By Travis Fedschun, ,
Published January 25, 2018
A Minnesota prosecutor is convening a grand jury as he weighs whether to charge a Minneapolis police officer in the 2017 shooting death of Justine Damond, officials said Wednesday, a month after the prosecutor ripped investigators over the handling of the controversial case.
The Police Officers Federation of Minneapolis confirmed to FOX9 that several of its members were issued subpoenas related to the case calling them to testify at some point in the near future.
Damond, a 40-year-old life coach who was a dual citizen of Australia and the U.S., was killed by Minneapolis police officer Mohamed Noor in July just minutes after she called police to report a possible sexual assault in the alley behind her home. Noor hasn't been charged, but Hennepin County Attorney Mike Freeman said weeks ago more investigating was needed in the case. He also told activists in a recorded conversation he didn't have enough evidence and investigators "haven't done their job."
“I’ve got to have the evidence. And I don’t have it yet. And let me just say, it’s not my fault,” Freeman said in a video that was posted on Facebook. “So if it isn’t my fault, who didn’t do their jobs? Investigators, and they don’t work for me. And they haven’t done their job.”
The president for the union that represents the Minneapolis Police Department's rank-and-file officers told the Minneapolis Star Tribune about 35 to 40 officers have been subpoenaed to testify. Lt. Bob Kroll told the newspaper the officers would cooperate.
“Unfortunately, the federation cannot answer the obvious question the media is asking: How can County Attorney Freeman retain charging authority while simultaneously submitting the case to a grand jury?” he said in a statement to the newspaper.
The Hennepin County Attorney's office said in a statement Wednesday that because grand jury proceedings are secret, "we cannot comment on grand jury subpoenas or any testimony that occurs before a grand jury."
"Hennepin County Attorney Mike Freeman will continue the office’s two-year-old policy where he makes the decision on whether or not to bring charges in officer-involved shootings. We will have no further comment," the statement said.
In recent years, Freeman has said he would no longer use grand juries to decide whether officers would be charged in police shootings. Instead, Freeman said he would make those decisions himself to provide more accountability and transparency, according to the Associated Press.
Grand juries can be helpful in investigations because they can subpoena witness testimony and other evidence in a case, but they are typically used in state court to make charging decisions. Lying before a grand jury can result in perjury charges.
The attorney for Matthew Harrity, Noor's partner on the night of the shooting, told the Star Tribune that Harrity got a grand jury subpoena Wednesday. Attorney Fred Bruno told the newspaper the subpoena "came as a surprise." Harrity has told investigators he was startled by a loud noise right before Damond approached the driver's side window of their police SUV on July 15. Harrity, who was driving, said Noor then fired his weapon from the passenger seat, shooting Damond.
Damond, who was unarmed, died of a gunshot wound to the abdomen. Her death has drawn questions over Noor’s experience and training. The Somali-born cop was part of an accelerated police cadet program that required only seven months of training, a nontraditional route that aims to help those who have a college degree enter law enforcement.
Noor's attorney, Thomas Plunkett, issued a statement Wednesday saying Freeman's comments "leave me unclear as to what he is doing." He added "it would be unethical and potentially unlawful to comment publicly on this development. Worse — any public comment would jeopardize the fairness of an important judicial function."
Noor has not spoken publicly about the case and has declined to speak with state investigators. The officers didn't turn on their body cameras until after the shooting, and there was no squad-car camera video of the incident.

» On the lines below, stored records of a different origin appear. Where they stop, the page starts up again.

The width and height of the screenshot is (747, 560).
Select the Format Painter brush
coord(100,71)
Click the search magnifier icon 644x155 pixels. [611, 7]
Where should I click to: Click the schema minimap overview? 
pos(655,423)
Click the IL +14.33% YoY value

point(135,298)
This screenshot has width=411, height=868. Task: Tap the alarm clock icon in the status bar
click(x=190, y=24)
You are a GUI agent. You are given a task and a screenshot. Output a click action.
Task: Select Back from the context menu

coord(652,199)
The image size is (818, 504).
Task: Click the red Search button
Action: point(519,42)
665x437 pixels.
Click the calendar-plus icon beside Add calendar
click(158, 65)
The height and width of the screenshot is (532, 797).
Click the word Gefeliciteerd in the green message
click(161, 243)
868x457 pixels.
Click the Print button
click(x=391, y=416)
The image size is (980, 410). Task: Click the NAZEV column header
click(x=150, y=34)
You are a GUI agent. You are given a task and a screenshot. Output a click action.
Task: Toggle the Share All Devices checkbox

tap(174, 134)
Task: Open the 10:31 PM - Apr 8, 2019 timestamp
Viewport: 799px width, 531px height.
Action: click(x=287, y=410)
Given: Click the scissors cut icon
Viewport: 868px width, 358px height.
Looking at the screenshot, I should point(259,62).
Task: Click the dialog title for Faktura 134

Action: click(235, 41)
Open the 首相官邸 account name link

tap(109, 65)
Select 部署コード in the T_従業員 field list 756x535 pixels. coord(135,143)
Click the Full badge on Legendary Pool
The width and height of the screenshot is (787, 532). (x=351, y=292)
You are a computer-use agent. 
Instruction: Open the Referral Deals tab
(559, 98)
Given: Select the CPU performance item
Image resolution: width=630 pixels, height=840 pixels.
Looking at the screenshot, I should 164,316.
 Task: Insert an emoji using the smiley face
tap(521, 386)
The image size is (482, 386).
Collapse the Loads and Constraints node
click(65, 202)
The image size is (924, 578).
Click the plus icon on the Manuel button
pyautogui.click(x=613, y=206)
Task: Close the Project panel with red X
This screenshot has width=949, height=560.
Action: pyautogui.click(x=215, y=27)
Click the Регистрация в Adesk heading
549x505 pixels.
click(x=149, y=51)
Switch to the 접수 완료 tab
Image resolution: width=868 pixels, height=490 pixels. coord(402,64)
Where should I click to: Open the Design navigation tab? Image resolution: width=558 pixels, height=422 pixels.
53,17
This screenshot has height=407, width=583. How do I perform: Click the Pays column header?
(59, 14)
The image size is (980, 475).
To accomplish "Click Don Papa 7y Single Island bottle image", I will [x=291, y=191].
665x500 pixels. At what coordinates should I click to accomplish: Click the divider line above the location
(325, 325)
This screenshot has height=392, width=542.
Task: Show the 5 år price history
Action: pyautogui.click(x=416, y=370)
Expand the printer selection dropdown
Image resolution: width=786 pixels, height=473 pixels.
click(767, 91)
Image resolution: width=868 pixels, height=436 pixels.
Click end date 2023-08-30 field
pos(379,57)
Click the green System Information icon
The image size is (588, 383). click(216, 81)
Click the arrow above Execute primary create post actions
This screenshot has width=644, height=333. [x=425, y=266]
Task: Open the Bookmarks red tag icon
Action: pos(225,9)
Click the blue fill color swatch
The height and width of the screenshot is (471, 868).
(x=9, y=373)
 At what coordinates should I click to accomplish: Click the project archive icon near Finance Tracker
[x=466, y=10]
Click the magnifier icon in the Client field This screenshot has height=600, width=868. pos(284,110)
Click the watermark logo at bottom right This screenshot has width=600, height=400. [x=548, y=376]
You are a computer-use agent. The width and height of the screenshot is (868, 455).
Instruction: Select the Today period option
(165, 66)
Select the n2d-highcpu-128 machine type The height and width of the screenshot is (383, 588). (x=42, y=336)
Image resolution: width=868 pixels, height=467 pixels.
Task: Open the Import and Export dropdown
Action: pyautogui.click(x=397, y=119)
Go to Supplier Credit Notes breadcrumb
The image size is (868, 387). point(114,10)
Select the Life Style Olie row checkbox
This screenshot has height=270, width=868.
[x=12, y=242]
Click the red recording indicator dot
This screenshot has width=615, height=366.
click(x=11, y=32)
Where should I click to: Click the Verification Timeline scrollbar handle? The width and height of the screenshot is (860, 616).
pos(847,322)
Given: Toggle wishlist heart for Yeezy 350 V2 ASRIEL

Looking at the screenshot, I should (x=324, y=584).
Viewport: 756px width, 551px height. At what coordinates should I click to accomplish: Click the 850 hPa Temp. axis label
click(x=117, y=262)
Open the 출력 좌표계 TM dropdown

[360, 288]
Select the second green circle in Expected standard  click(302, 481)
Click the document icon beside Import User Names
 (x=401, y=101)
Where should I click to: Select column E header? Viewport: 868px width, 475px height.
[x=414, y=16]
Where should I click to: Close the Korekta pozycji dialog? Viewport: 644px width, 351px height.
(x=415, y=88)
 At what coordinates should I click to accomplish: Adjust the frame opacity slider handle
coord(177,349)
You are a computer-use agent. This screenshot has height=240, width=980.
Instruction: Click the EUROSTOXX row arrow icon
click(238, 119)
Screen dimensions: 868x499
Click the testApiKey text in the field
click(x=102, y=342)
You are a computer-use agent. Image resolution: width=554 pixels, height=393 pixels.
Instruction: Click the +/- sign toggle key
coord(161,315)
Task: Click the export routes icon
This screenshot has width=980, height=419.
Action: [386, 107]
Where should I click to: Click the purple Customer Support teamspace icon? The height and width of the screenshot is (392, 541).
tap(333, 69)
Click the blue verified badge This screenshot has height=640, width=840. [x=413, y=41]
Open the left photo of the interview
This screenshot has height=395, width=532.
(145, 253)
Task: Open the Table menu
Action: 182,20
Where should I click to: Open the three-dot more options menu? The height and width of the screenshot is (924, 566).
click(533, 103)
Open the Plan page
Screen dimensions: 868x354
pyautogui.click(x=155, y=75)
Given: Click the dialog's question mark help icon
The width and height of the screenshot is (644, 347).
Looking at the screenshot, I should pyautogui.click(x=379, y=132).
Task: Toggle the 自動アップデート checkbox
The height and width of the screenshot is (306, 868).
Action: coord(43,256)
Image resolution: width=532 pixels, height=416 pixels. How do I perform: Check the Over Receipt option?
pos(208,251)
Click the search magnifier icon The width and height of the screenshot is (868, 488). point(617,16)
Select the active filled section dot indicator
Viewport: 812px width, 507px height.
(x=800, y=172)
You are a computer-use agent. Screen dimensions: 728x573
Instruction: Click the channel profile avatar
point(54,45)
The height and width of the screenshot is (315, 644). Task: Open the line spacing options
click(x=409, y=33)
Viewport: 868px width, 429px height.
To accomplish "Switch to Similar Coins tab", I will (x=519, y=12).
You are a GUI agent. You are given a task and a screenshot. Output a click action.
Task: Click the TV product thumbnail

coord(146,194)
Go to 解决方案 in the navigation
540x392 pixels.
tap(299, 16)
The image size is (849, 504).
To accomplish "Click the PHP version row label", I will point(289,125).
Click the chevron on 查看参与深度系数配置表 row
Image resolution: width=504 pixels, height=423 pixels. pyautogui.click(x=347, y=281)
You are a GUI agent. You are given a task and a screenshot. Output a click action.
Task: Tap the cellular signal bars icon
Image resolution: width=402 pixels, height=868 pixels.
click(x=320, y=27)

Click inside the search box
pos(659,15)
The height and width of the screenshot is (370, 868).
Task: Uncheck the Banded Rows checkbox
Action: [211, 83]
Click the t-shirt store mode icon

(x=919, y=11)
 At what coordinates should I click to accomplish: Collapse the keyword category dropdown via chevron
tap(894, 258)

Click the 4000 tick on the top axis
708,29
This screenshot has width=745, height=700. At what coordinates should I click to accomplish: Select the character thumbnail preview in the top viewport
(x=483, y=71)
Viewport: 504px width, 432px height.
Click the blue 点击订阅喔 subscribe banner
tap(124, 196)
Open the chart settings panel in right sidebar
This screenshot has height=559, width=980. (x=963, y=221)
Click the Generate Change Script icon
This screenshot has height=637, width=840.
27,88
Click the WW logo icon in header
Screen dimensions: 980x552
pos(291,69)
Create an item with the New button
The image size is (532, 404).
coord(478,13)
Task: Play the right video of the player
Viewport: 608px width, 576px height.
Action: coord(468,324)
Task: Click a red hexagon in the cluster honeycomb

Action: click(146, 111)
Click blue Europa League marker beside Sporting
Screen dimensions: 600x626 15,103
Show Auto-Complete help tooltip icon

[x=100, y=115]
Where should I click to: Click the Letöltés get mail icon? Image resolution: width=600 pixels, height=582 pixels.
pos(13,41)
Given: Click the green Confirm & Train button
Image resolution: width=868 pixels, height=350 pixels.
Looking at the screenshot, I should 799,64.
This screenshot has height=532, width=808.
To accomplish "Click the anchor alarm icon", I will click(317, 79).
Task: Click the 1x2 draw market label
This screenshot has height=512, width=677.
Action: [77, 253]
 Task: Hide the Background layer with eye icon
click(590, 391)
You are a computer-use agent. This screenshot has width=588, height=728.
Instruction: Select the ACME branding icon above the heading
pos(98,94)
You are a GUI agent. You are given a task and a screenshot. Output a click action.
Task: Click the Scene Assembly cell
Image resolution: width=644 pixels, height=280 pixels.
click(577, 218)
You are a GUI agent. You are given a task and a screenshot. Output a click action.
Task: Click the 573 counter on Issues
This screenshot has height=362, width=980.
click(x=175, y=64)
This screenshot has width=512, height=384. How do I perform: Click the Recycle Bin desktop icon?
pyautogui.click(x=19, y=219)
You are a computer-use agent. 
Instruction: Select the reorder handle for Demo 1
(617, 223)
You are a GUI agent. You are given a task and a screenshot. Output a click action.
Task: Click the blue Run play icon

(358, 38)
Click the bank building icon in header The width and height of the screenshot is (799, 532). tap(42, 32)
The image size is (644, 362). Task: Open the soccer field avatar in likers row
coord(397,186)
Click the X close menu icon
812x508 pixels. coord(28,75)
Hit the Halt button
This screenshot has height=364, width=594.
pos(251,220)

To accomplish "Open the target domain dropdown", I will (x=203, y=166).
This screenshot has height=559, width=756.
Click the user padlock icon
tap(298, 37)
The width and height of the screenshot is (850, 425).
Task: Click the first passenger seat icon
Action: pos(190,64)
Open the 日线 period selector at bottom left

Last month, Damond's family asked for a more rigorous probe after Freeman's recorded comments about investigators.
"We implore Mr. Freeman and the prosecutor’s office to continue to pursue a rigorous investigation and examination of evidence of the events leading up to Justine's death," her father, John Ruszczyk, told reporters in Sydney. "We will wait patiently while this occurs, but insist that this investigation be done, and done right."
Robert Bennett, an attorney for the Damond family, said Wednesday he and the family support Freeman's use of the grand jury and think it's the right thing to do. Bennett said it's disappointing that subpoenas were necessary to get witnesses, including police officers, to be truthful.
"This is a very unique procedure to have to use, but we applaud it," Bennett said.
The Associated Press contributed to this report.